You also state, “We decided not to pursue the Motion to Compel Arbitration, electing instead to see what kind of result we could first obtain from the federal court on our preliminary injunction motion.  Our thinking was that if we could get a positive outcome from the federal judge on the injunction motion, we could keep the case in federal court and disregard the arbitration forum.”

In sum, as you acknowledge, you made a conscious decision not to pursue arbitration initially, hoping first to obtain a favorable ruling from the federal court on your preliminary injunction motion.  You also point out that had your company been able to obtain a positive outcome from the federal court on your injunction motion, you would have elected to forego arbitration altogether.

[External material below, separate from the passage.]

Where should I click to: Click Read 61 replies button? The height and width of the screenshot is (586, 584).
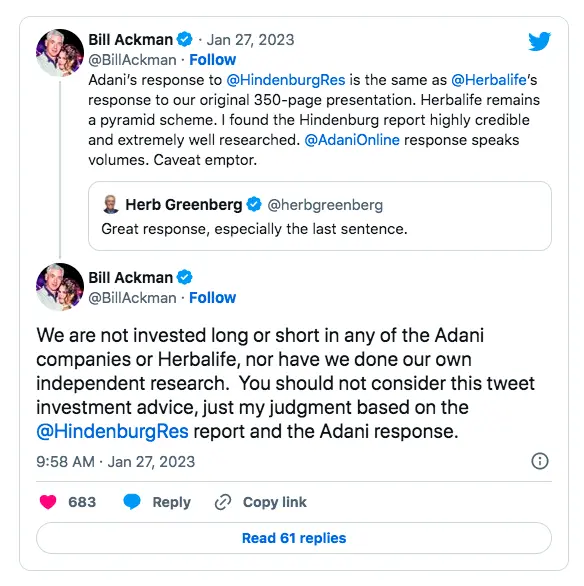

These facts are particularly problematic for you.  As a number of courts have noted, filing a case in federal court and “seeking arbitration only after the litigation goes badly is acting inconsistently with the right to arbitrate.”  See, e.g., Parler, 529 F. Supp. 2nd at 1015.  As the Eighth Circuit emphasized in a recent decision, the defendant “wanted to see how the case was going to go in federal district court before deciding whether it would be better off there or in arbitration.  [Defendant] wanted to play ‘heads I win, tails you lose’ [which] is the worst possible reason for failing to move for arbitration sooner than it did.”  Hooper v. Advance America Cash Advance Centers of Missouri, Inc., No. 08-3252 (December 16, 2009).

The bottom line is that your company seemingly engaged in the very conduct that a number of courts have decried, first testing the waters in a judicial forum and only after suffering a setback, attempting to pursue the claim in arbitration.  Whether your company’s efforts to pursue your federal court action constituted a waiver of your right to pursue claims in arbitration will be for the court to decide but, as discussed above, some of the facts you revealed are problematic.

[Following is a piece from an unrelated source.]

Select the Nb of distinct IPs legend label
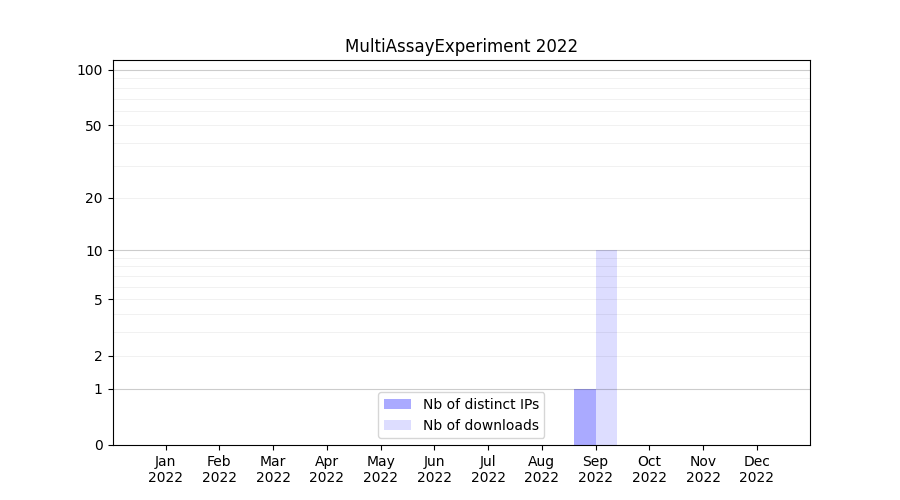The image size is (900, 500). [x=480, y=404]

Now, some readers may be wondering whether I’ve missed an important point, specifically, the idea that your federal court lawsuit was only a Motion for a Preliminary Injunction, arguably intended to preserve the status quo pending a merits resolution of the underlying dispute.  With regard to this issue, I’d make several quick observations.  First, whether a company has the right to pursue an injunction motion in court (state or federal) in advance of an arbitration may depend, at least in part, on how the arbitration provision in the employment agreement is drafted.  Some arbitration provisions specifically state that a company may pursue an injunction in court without prejudice to the right to later pursue arbitration.  Other arbitration provisions do not.  As to the latter group of contracts, the federal circuits are divided on whether a company may first seek an injunction in court.  Second, note that a company could pursue an injunction in an arbitral forum.  Third, as noted above, the time lag between the employee’s departure and the filing of the Complaint and injunction motion may bear upon the court’s analysis.  How did the status quo change since the employee’s departure?

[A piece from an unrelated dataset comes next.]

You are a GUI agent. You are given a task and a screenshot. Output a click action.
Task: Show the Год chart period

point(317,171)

Finally, the third part of the waiver analysis is whether the opposing party would be prejudiced by requiring arbitration.  Here, too, there is a split among the circuit courts, with some minimizing the significance of this variable.  But, for those courts that do examine this issue, they look at the consequences for the adverse party, focusing on: a) how much has the party expended on the litigation in the period preceding the motion to compel arbitration; b) how much of the work already conducted would have to be repeated in the arbitration; and c) what costs would be associated with repeating some or all of the work in the arbitral forum.  Some courts also factor in the investment by the judiciary in the pre-arbitration period, with some sensitivity to the issue of wasting not just parties’, but judicial, resources as well.

As stated by the Eighth Circuit just one month ago in the Hooper case, a party must do “all it could reasonably have been expected to do to make the earliest feasible determination of whether to proceed in arbitration.” It does not appear to me that your company did so, a fact that enhances your opponent’s waiver argument.